* Given data *

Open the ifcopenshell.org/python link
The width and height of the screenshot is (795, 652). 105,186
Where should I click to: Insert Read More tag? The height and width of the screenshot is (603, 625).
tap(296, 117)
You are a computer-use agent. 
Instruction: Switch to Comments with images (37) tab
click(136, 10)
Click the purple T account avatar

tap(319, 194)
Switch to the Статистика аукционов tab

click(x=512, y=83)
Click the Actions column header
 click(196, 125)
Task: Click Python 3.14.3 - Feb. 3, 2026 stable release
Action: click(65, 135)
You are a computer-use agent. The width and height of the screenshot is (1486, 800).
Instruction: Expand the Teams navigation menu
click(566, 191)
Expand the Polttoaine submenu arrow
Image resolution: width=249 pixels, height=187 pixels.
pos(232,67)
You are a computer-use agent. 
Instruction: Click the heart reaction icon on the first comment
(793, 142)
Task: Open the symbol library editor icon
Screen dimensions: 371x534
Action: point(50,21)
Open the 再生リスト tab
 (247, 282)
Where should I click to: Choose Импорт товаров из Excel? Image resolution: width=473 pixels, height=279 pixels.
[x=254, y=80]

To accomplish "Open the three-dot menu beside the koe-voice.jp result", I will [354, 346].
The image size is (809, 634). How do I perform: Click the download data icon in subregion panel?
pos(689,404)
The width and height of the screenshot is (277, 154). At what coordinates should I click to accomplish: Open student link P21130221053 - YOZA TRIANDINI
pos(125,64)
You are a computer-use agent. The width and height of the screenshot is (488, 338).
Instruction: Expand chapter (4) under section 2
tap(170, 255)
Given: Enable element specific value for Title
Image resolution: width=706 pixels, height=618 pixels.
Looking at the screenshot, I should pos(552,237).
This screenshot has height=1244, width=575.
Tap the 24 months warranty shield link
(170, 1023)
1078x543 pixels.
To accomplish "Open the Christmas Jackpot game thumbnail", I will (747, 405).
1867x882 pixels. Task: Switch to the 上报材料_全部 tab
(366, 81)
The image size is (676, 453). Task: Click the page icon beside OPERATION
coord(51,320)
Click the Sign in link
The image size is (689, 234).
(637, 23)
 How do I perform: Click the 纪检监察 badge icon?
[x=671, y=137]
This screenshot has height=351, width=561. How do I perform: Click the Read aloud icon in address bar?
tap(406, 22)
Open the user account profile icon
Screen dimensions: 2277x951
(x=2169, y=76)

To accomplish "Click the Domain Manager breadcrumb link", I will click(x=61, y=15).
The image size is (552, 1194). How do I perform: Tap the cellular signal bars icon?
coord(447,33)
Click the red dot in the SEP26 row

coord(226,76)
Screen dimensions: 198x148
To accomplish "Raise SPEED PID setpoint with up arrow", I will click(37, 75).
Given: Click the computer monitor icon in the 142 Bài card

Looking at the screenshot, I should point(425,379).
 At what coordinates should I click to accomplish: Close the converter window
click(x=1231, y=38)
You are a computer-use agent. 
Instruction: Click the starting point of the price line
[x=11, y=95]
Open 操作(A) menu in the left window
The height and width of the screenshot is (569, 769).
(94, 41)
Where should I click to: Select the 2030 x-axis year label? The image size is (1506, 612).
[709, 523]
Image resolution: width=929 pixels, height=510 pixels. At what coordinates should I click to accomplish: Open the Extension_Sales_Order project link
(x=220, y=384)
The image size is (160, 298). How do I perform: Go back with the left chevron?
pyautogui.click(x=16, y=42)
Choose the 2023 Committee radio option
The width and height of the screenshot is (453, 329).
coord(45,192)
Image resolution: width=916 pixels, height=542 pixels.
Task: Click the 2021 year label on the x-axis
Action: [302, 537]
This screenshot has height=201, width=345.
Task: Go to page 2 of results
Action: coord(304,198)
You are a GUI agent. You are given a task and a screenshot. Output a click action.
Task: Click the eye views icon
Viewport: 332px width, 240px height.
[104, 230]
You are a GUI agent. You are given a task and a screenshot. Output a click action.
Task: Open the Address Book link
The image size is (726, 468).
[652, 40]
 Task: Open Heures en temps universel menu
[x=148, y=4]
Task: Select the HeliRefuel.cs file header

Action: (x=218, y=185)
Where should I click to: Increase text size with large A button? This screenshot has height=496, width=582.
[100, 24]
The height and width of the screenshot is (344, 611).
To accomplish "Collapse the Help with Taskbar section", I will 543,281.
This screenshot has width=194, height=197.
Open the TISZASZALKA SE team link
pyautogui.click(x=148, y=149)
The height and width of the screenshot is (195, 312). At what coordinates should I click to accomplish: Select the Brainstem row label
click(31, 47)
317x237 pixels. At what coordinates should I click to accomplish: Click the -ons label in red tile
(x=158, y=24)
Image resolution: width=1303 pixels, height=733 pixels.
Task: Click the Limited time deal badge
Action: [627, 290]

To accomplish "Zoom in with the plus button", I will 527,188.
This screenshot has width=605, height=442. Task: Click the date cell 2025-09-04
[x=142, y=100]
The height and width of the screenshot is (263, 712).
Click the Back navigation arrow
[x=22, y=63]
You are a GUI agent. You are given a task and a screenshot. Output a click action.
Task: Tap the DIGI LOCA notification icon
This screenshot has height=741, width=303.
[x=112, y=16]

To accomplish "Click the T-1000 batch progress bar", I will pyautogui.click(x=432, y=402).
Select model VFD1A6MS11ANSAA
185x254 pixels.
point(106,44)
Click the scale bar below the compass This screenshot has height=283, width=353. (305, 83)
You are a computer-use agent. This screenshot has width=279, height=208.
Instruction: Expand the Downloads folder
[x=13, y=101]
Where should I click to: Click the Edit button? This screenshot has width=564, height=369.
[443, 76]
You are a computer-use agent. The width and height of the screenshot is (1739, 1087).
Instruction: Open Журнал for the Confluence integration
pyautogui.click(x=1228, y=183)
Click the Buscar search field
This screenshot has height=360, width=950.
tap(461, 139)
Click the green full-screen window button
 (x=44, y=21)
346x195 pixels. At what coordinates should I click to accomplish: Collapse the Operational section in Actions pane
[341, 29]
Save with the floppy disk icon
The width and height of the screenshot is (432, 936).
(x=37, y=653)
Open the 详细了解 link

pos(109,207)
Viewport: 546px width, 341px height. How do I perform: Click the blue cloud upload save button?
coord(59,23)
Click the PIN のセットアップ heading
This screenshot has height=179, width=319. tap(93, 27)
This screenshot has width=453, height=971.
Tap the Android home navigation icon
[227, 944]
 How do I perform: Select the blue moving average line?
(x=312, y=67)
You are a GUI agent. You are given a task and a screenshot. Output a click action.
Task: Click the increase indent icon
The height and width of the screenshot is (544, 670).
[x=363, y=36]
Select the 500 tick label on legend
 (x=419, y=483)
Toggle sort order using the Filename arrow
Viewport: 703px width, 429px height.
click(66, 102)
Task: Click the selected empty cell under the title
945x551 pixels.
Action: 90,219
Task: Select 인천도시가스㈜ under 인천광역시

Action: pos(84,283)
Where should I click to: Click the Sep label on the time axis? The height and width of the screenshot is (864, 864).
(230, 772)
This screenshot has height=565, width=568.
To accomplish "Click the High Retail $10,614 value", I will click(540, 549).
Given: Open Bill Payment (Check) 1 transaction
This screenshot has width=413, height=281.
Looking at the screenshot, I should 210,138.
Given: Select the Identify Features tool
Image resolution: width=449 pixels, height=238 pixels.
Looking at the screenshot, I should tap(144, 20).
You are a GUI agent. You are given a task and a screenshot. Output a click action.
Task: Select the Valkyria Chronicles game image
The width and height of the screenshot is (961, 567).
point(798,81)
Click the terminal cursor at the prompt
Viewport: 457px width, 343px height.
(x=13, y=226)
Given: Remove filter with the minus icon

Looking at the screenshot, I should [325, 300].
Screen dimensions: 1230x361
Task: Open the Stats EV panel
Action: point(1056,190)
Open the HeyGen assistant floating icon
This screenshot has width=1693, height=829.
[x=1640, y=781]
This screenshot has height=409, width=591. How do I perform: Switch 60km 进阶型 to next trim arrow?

* What you will do *
For this exercise, gather every line of the data that contains the word "game".

* Solution below *
To accomplish "Open the Christmas Jackpot game thumbnail", I will (747, 405).
Task: Select the Valkyria Chronicles game image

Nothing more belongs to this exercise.